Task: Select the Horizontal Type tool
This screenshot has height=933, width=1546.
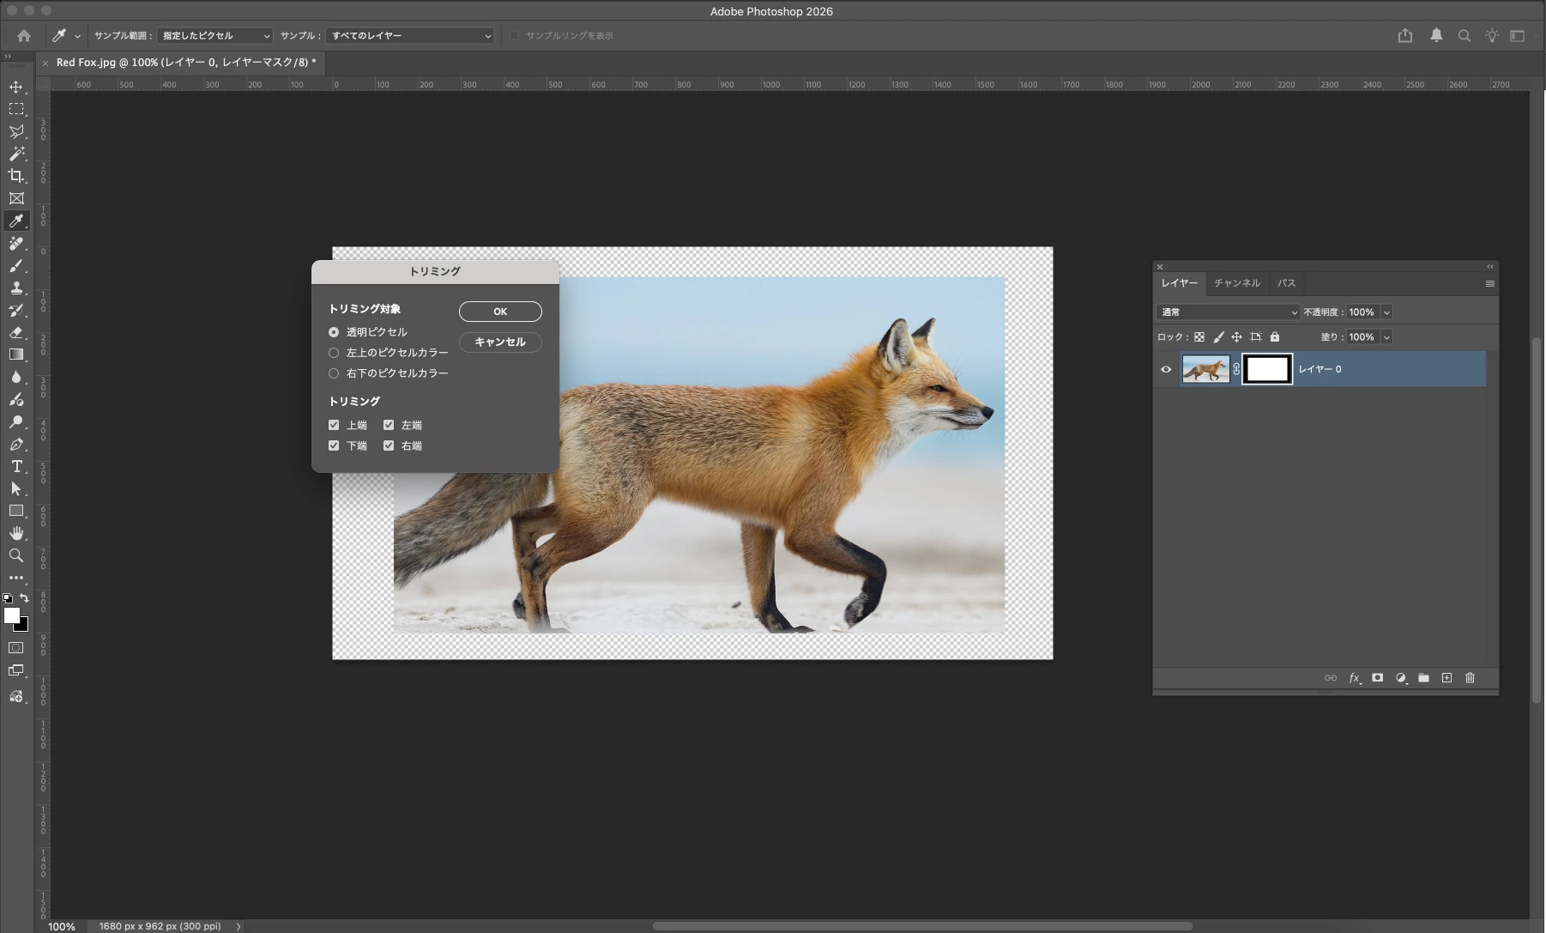Action: pyautogui.click(x=16, y=466)
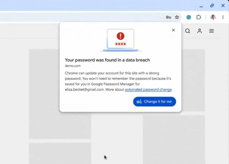
Task: Select the large left placeholder content block
Action: (x=60, y=94)
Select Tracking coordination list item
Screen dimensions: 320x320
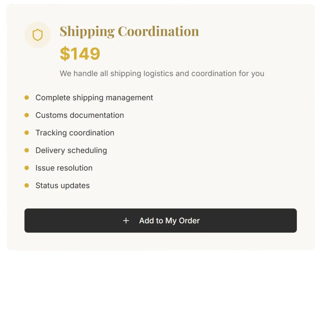pos(75,133)
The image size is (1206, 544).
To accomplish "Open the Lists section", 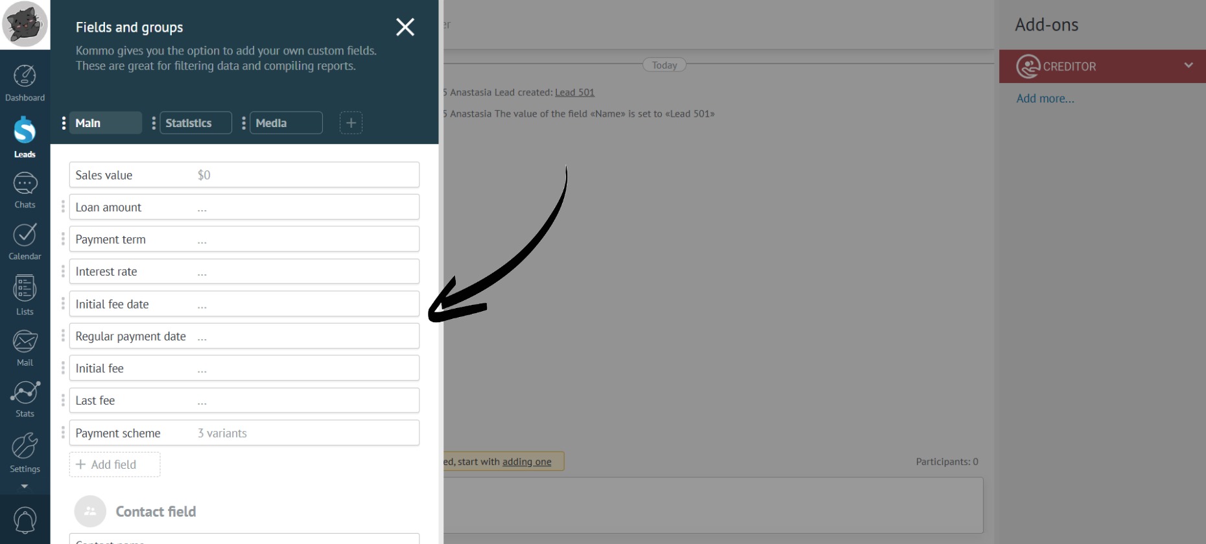I will (25, 295).
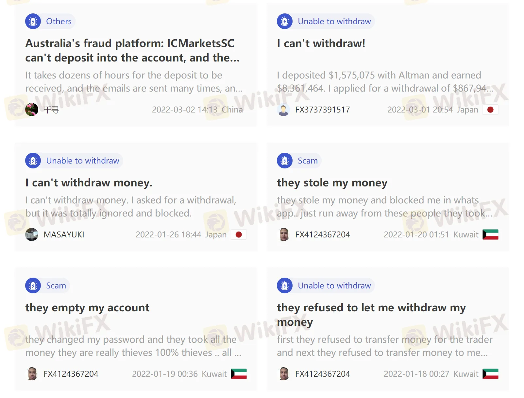Click the alarm icon on 'they stole my money'
The height and width of the screenshot is (398, 524).
(285, 161)
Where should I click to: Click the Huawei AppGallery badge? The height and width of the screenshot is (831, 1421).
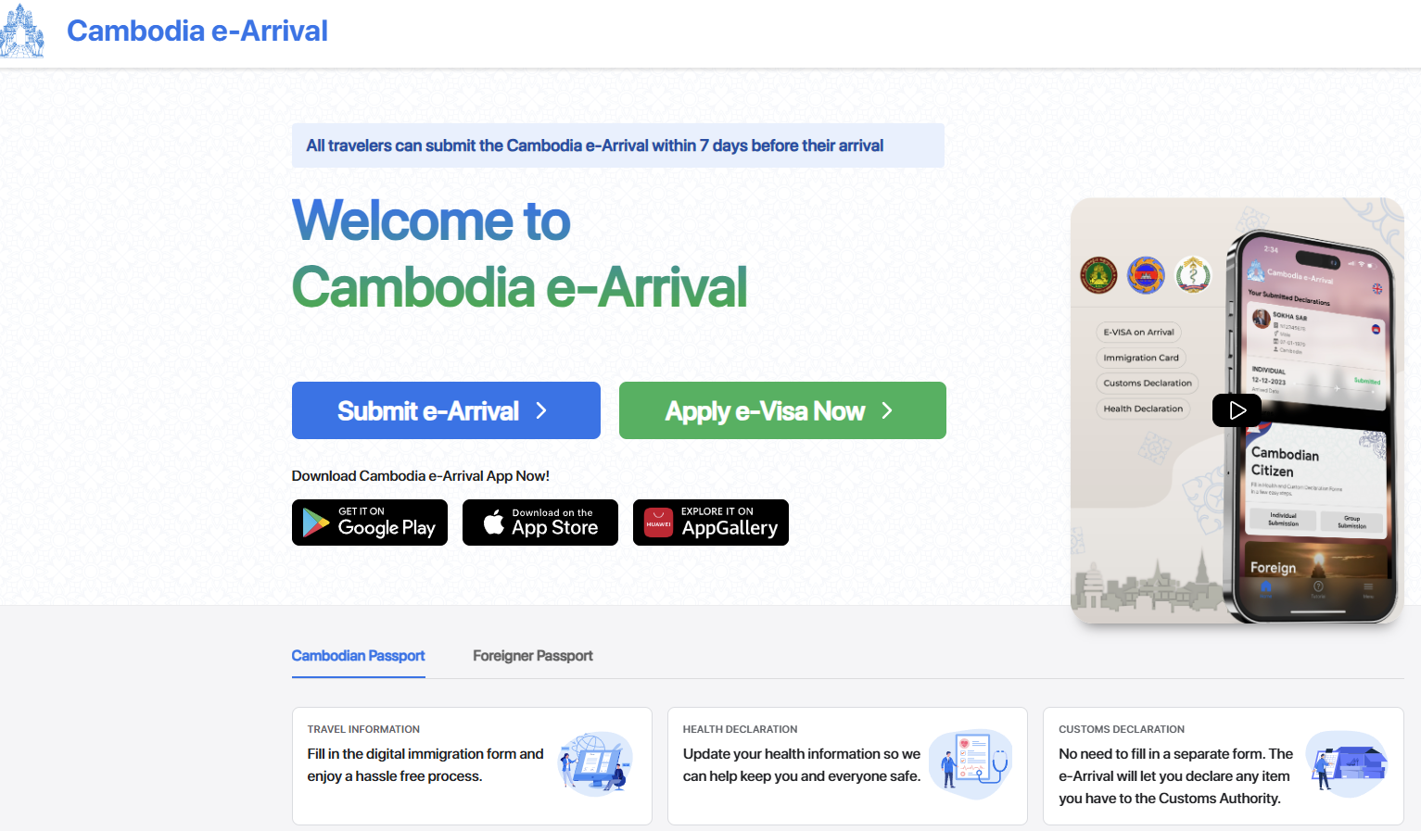[710, 523]

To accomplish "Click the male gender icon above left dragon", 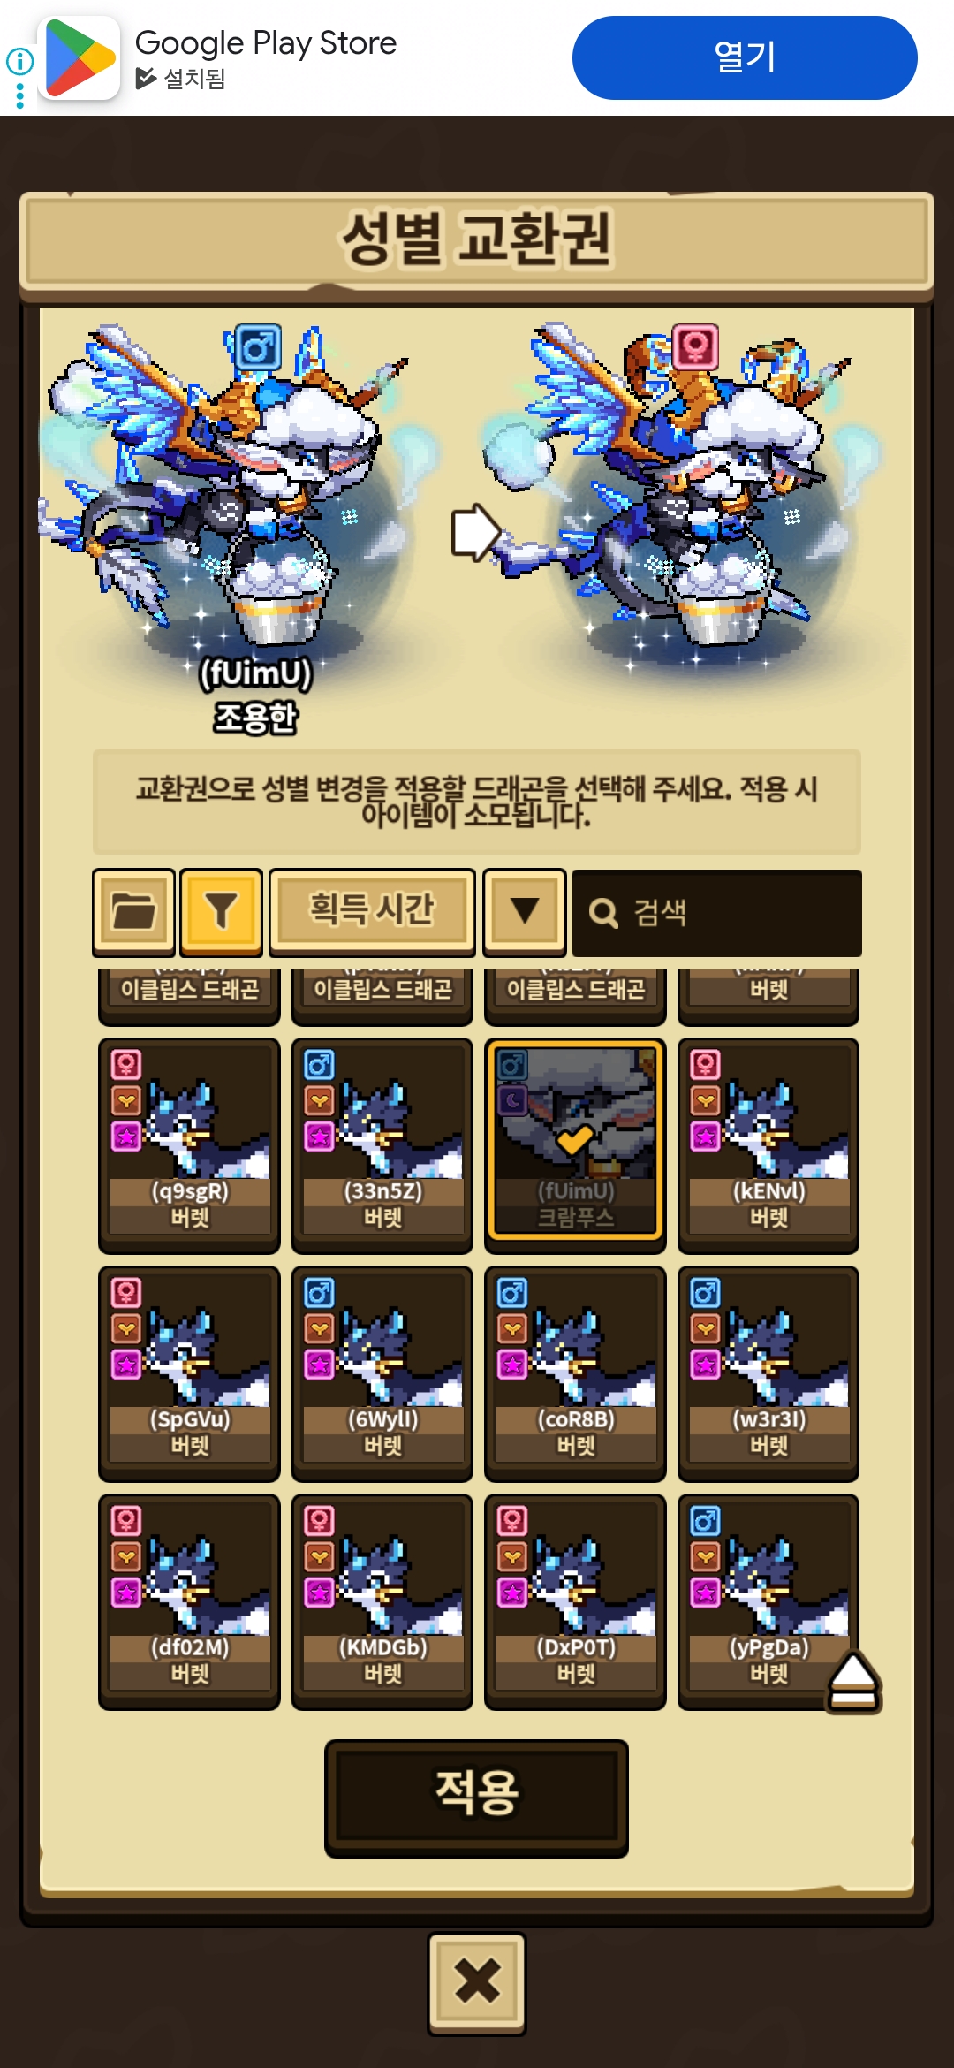I will pyautogui.click(x=258, y=348).
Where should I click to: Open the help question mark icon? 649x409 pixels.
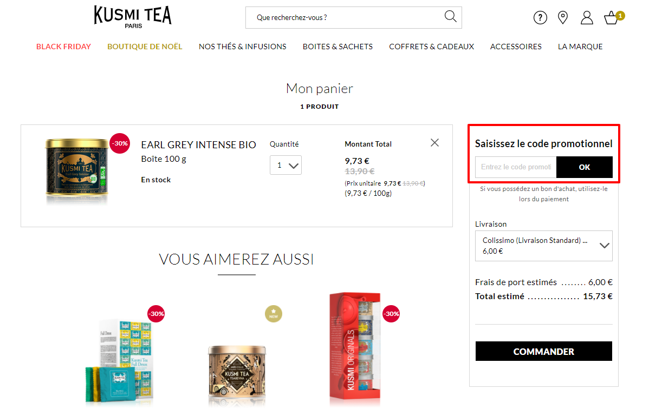[x=540, y=18]
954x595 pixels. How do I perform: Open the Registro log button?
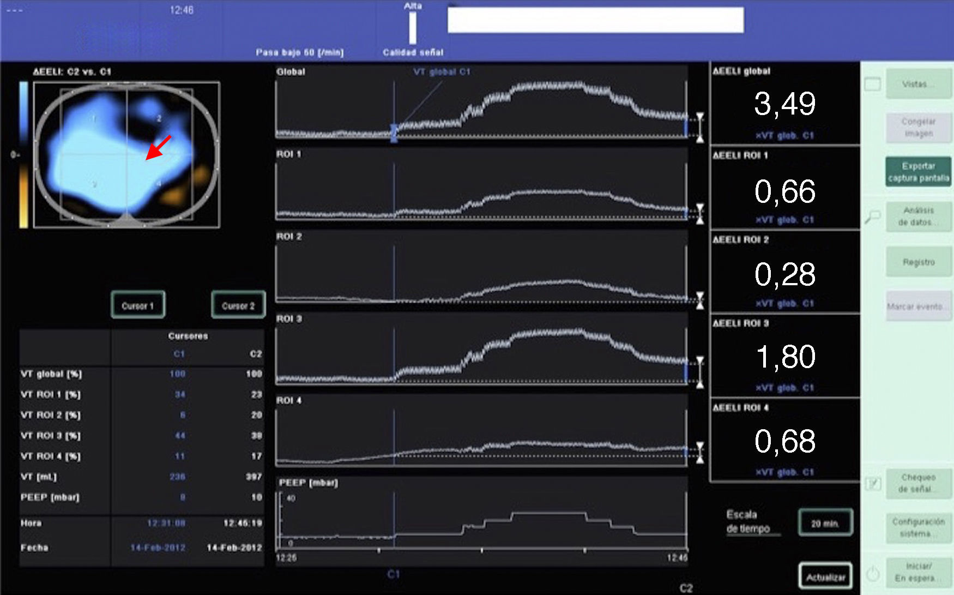tap(918, 262)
----
_Your instructions_
An exact restatement of the lines from the one holding "954x595 pixels. How" through the end of the entries, both ends included, is the whole answer. Pictures stay out.

_Response_
954x595 pixels. How do I perform: Open the Registro log button?
tap(918, 262)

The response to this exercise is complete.